• What the task requires
Please copy every line from the records below that contains the string "Click".

• Records for the task
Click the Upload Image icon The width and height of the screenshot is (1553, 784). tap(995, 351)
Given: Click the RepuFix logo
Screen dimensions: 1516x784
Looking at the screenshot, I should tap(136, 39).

==

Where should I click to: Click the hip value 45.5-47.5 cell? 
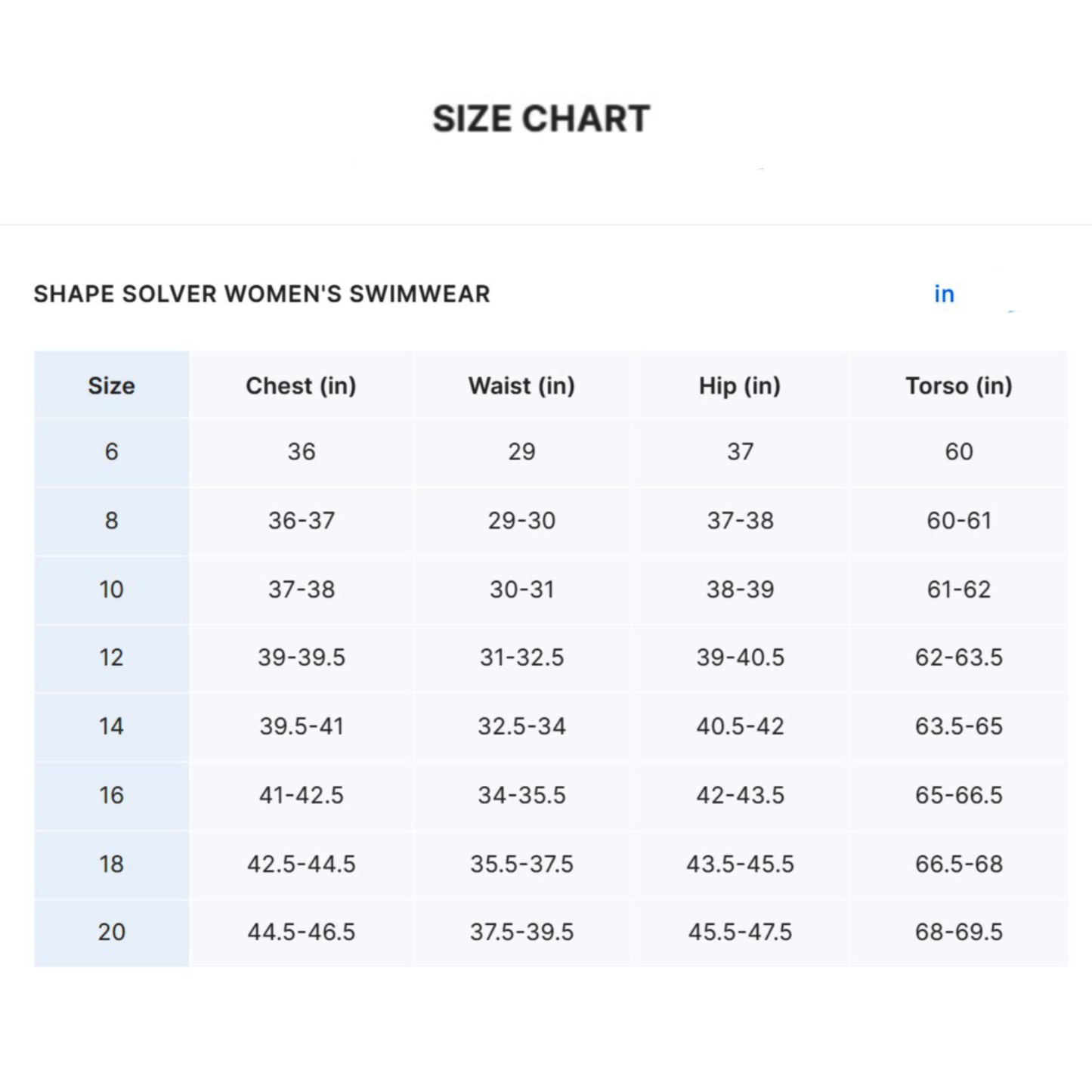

• The answer
Click the Upload Image icon The width and height of the screenshot is (1553, 784). tap(995, 351)
Given: Click the RepuFix logo
Where should I click to: Click the hip value 45.5-47.5 cell? 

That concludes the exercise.